A tentativa de tirar a imagem antivacina de Bolsonaro se deu pela concorrência à então presença ameaçadora de Lula. Bolsonaro precisa de um inimigo para sobreviver. É o que também foi apontado em relação à Dória, na reportagem “O sabotador”, publicada pela revista Piauí :
‘Bolsonaro, que vive de olho em 2022, sentiu o movimento. O ex-ministro da Saúde, Luiz Henrique Mandetta, nunca esqueceu o dia em que viajou para São Paulo para anunciar, ao lado de Doria, a antecipação da campanha de vacinação contra a gripe. […] numa tentativa de reduzir a procura por ambulatórios e hospitais Brasil afora, já em preparação para a pandemia que viria. Mandetta sabia que Bolsonaro não ia gostar da ideia. “Esse Doria fica tirando casquinha dos meus ministros, eu não quero isso, não”, respondeu Bolsonaro, quando consultado por Mandetta sobre o anúncio conjunto. O ministro insistiu: “Mas, presidente, fomos nós que contratamos o Butantan, pagamos 1 bilhão de reais! Não ir para São Paulo vai significar deixar o Doria surfando sozinho.” Bolsonaro cedeu. Só que, durante o evento, ao ver Mandetta e Doria lado a lado, Bolsonaro não gostou […].

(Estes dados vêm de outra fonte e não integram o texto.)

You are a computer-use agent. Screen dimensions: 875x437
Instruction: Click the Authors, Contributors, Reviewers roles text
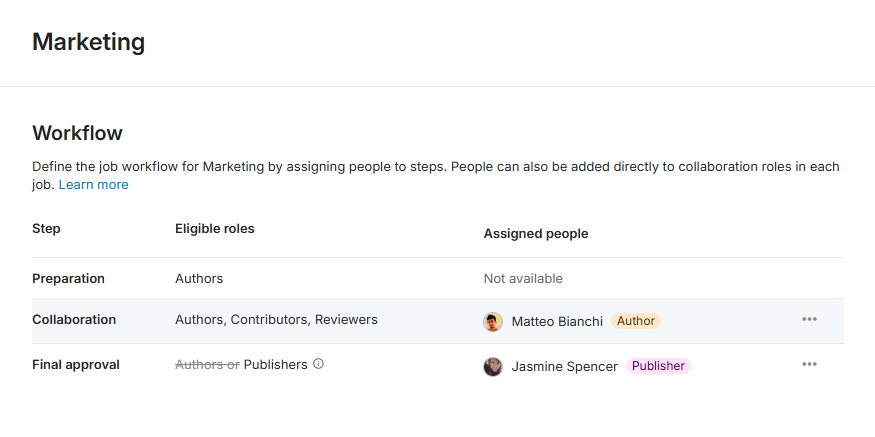276,320
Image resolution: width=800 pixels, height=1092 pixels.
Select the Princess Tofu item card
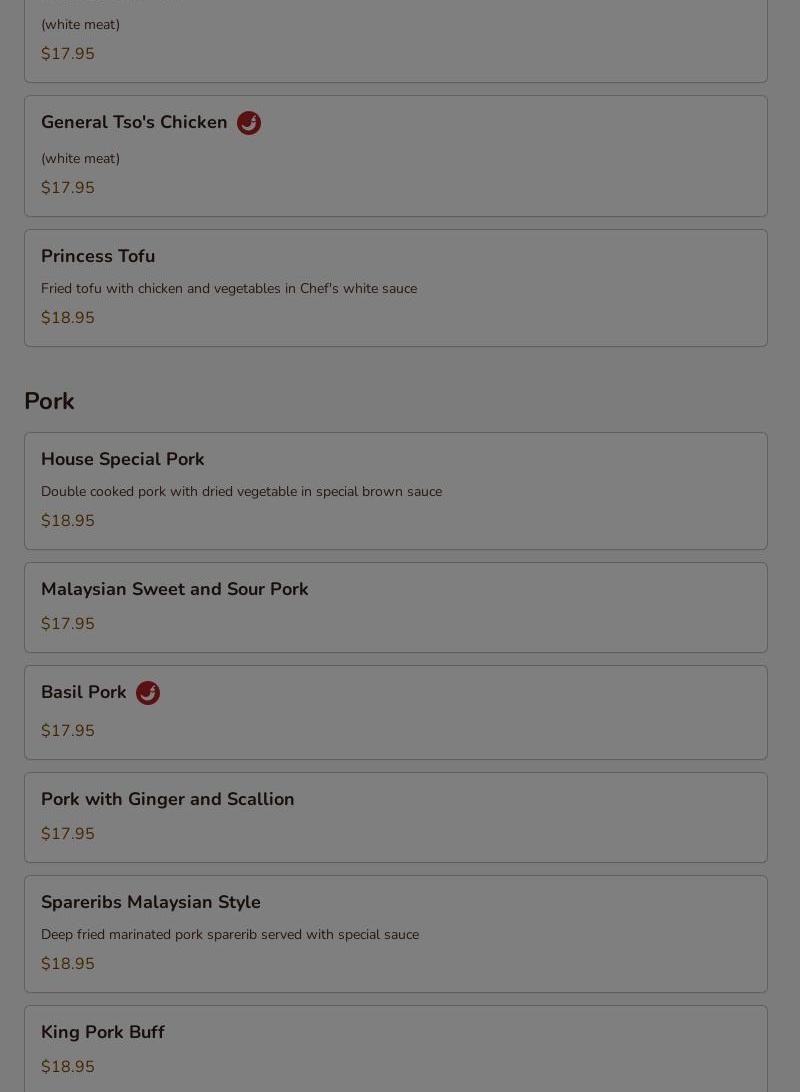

Doria também fez sua parte para tornar-se o antagonista preferencial do presidente. No fim de março, no dia seguinte ao pronunciamento em que Bolsonaro disse que a Covid não passava de uma “gripezinha”, ele confrontou o presidente numa reunião virtual com governadores da região Sudeste. “Presidente Bolsonaro, inicio, na condição de cidadão brasileiro e também de governador do estado de São Paulo, lamentando seu pronunciamento de ontem à noite à nação. […] O senhor, como presidente da República, tinha que dar o exemplo. Tem que ser um mandatário para comandar, para dirigir e para liderar o país e não para dividir.” Bolsonaro ficou furioso: “Desde o final das eleições de 2018, vossa excelência assumiu uma postura completamente diferente daquela que teve comigo” […] Desde então, Bolsonaro juntou sua descrença nas medidas de combate ao coronavírus – confinamento, máscara, vacina – com um boicote implacável às iniciativas adotadas pelo governador de São Paulo para frear a pandemia. A principal sabotagem recaiu sobre a vacina.’
Portanto, a postura de Bolsonaro, tanto de boicote à vacinação para agradar seu público negacionista, quanto o de mudança de discurso diante da concorrência política, não são por preocupação pela saúde pública, mas sim para seu próprio capital político, sua preocupação é apenas com as eleições de 2022. Até lá, que Deus nos ajude.